Skin a Layered History Exhibition, Royal College of Physicians Edinburgh

A new exhibition at the Royal College of Physicians, Edinburgh, explores the social, cultural and medical history of skin from the 1500s to the present day.

The Royal College of Physicans puts on a regular series of public exhibitions. The theme for each exhibition take inspiration from one of the 36 specialities of the college's fellows and members, connecting the work they do with the collections held, as well as creating something exciting for the general public.

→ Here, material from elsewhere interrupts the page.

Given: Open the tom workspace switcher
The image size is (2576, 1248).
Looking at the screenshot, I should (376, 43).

This time, curator Dr Daisy Cunynghame describes how the speciality of dermatology was used as the starting point. From here, skin was explored not purely in terms of the science of dermatology, but also in the various ways people have thought about and engaged with skin in the past and present. The interesting history of skin is presented through objects, interviews and interactive screens on display until October.

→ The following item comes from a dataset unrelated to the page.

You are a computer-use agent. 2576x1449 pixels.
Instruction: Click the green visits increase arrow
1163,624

Wax moulages and medical text books on display

at The Royal College of Physicians Edinburgh

Four main themes are explored, starting with the idea of skin as a boundary - one that might need to be opened up to let out the sickness trapped within. Various objects on display highlight the opening up of skin to reveal and release hidden diseases from bloodletting to the lesser-known practice of blistering with Spanish flies. The exhibition also features objects like anatomical flap sheets and medical illustrations that 'peel' back the skin to reveal hidden knowledge about the body and its functions.

Johann Remmelin, Anatomical Flap Sheet (1702)

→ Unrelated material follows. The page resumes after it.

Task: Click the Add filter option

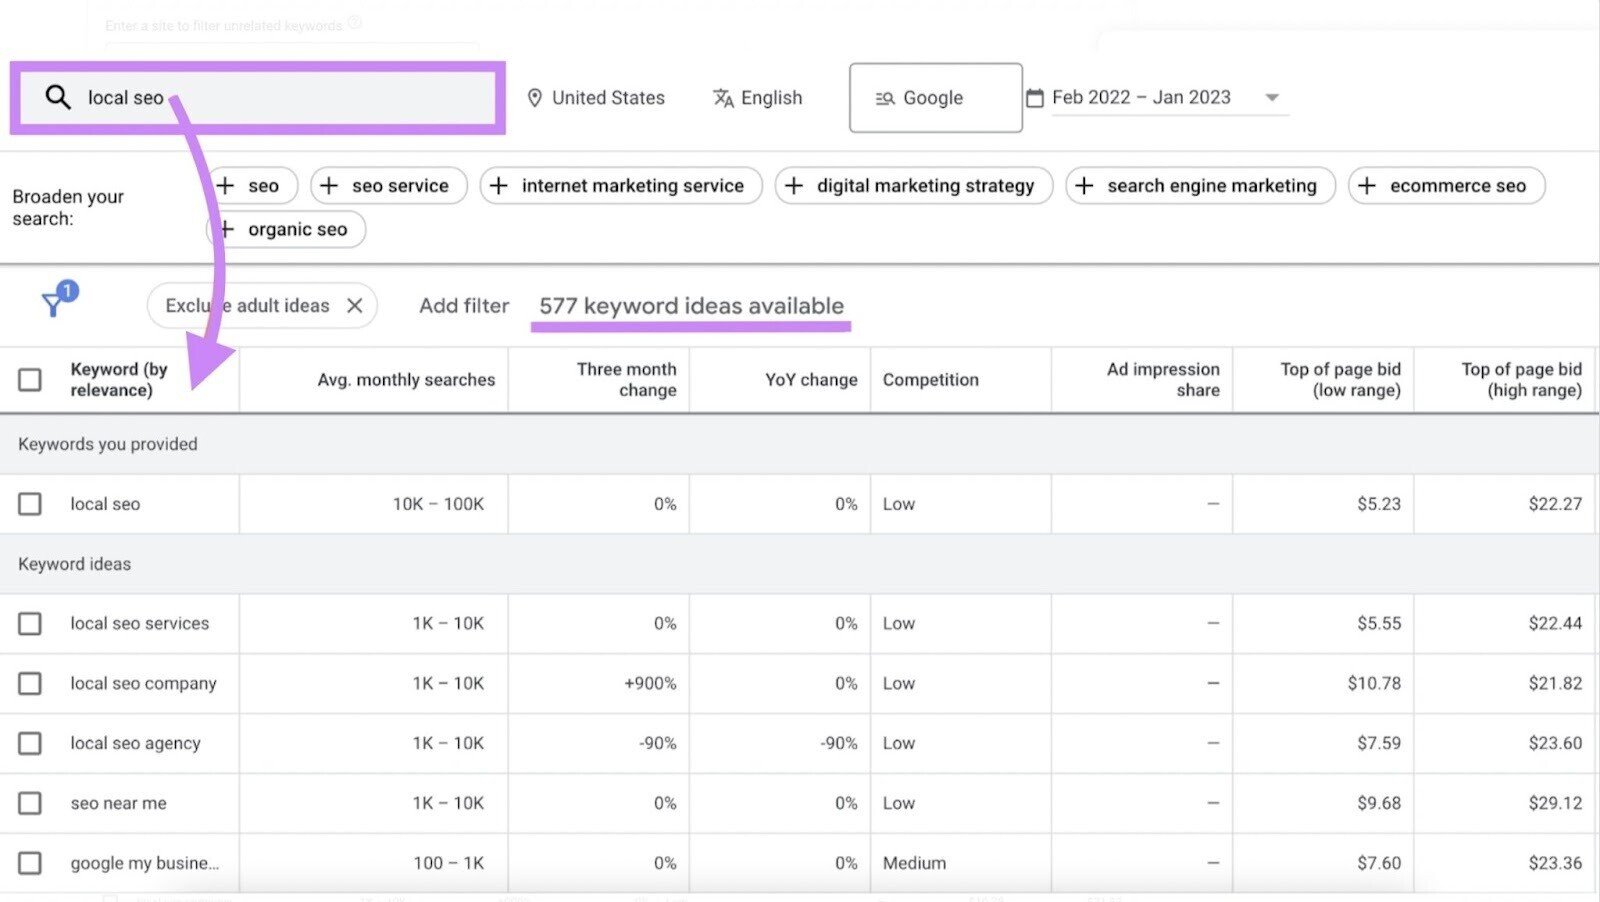Action: coord(463,305)
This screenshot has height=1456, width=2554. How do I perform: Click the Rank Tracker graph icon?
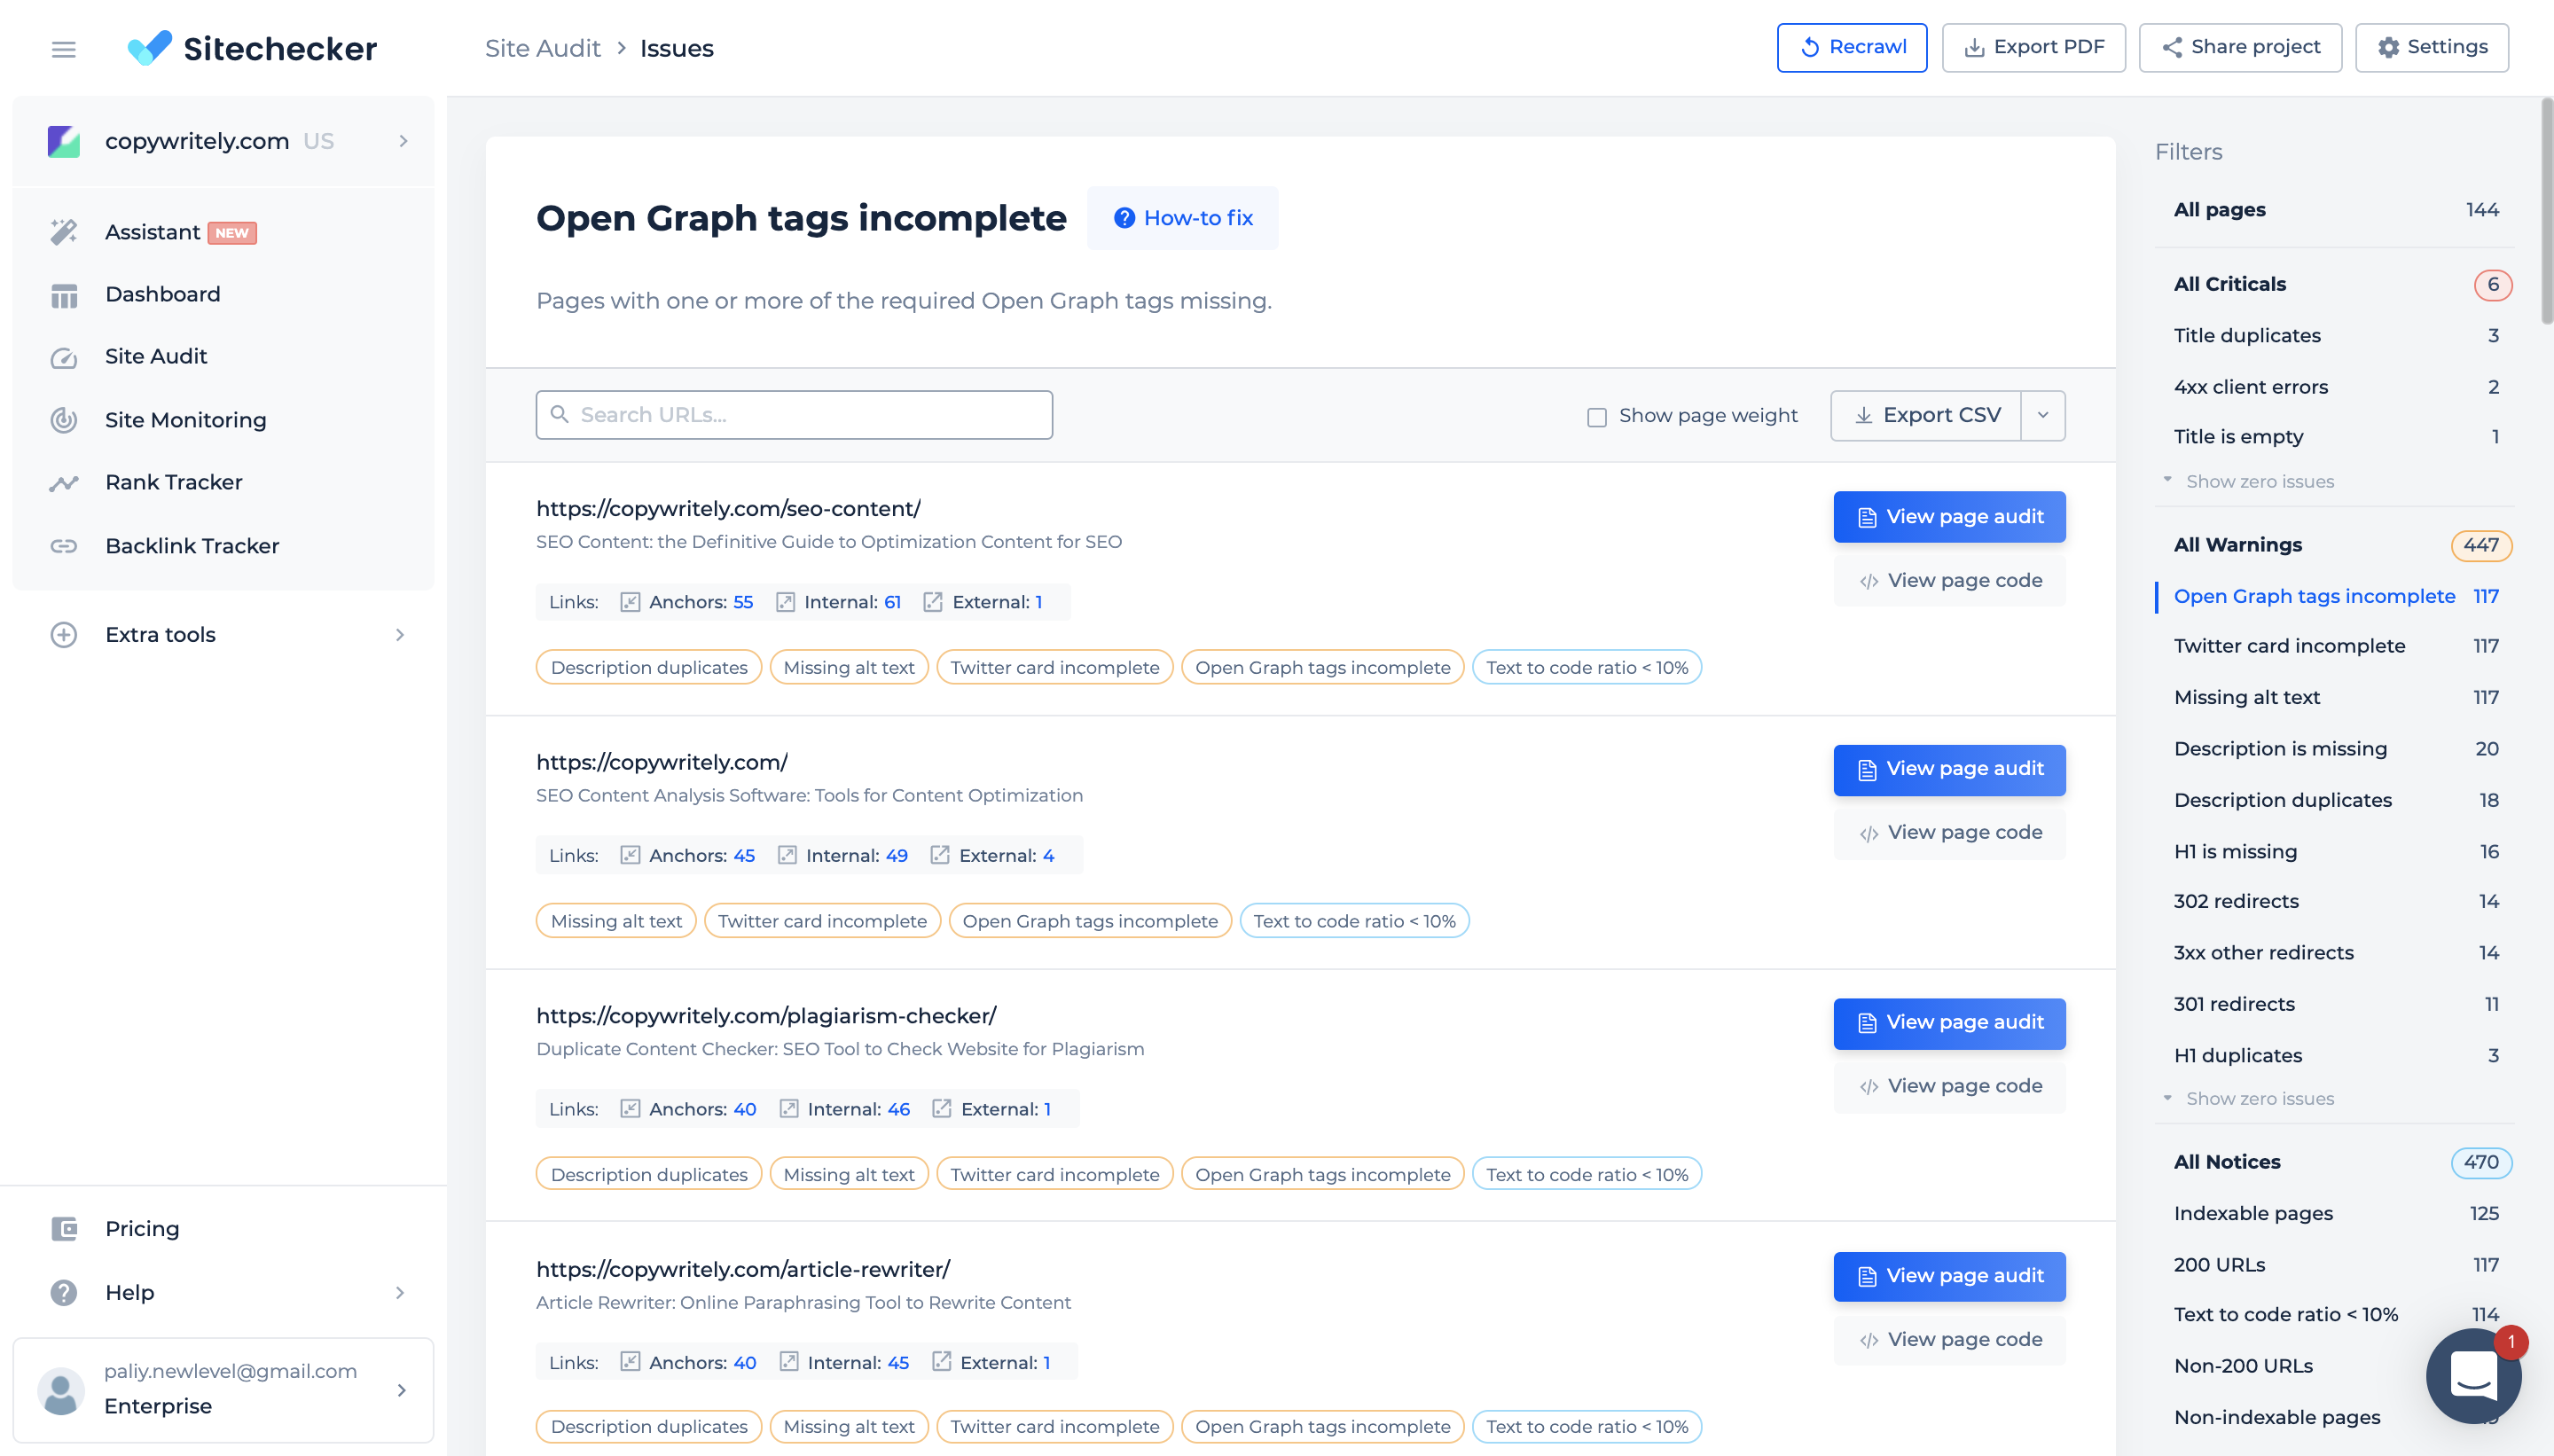[64, 483]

The exhibition then moves on to uncover the history of skin diagnosis and treatment. It explores the role scientific illustrations and models played in the development of dermatology, from the brutal to the beautiful. A collection of wax moulages show highly realistic painful skin complaints whilst some of the medical illustrations present almost romanticised images of dermatological conditions.

Objects like prosthetic legs and scarificators cover the history of skin markings - from scaring and flaying to tattoos. The exhibition also looks at the concept of medical tattooing with a specially produced breast mould showing areola tattooing for cancer survivors.

Finally, the exhibition explores skin-related prejudice from the past and present in the context of racism, sexism and classism. This includes four short interviews with Dr Ophelia E. Dadzie, a consultant dermatologist and dermatopathologist based in London, talking about race in the context of dermatology. A lot of textbook diagnoses apply only to caucasian skin but it is equally unhelpful to talk about either black or white skin. This has rippling impacts across medicine where changes in the skin are part of the diagnostic process.

Proesthetic Leg (1980s)

As well as showcasing historical medical texts and illustrations, the exhibition also includes the work of two contemporary artists Eliza Bennant and Jessica Harrison, which the curator hopes will bring an alternative perspective on skin in the present. Bennant's 'A Woman's Work is Never Done' is photographic series showing threads sewen into the skin of her hand as a symbol of the callouses caused by unpaid domestic and caring labour. 'Handheld' by Harrison is a collection of dollhouse furniture made from a material that mimics human skin. These slightly unsettling artworks will fascinate and probe you to think differently about skin.

Skin: A Layered History runs until the 13th of October and is open Monday to Friday from 10 am - 4.30 pm. You can view the exhibition at The Royal College of Physicians Edinburgh located at 11 Queen Street, Edinburgh EH2 1JQ.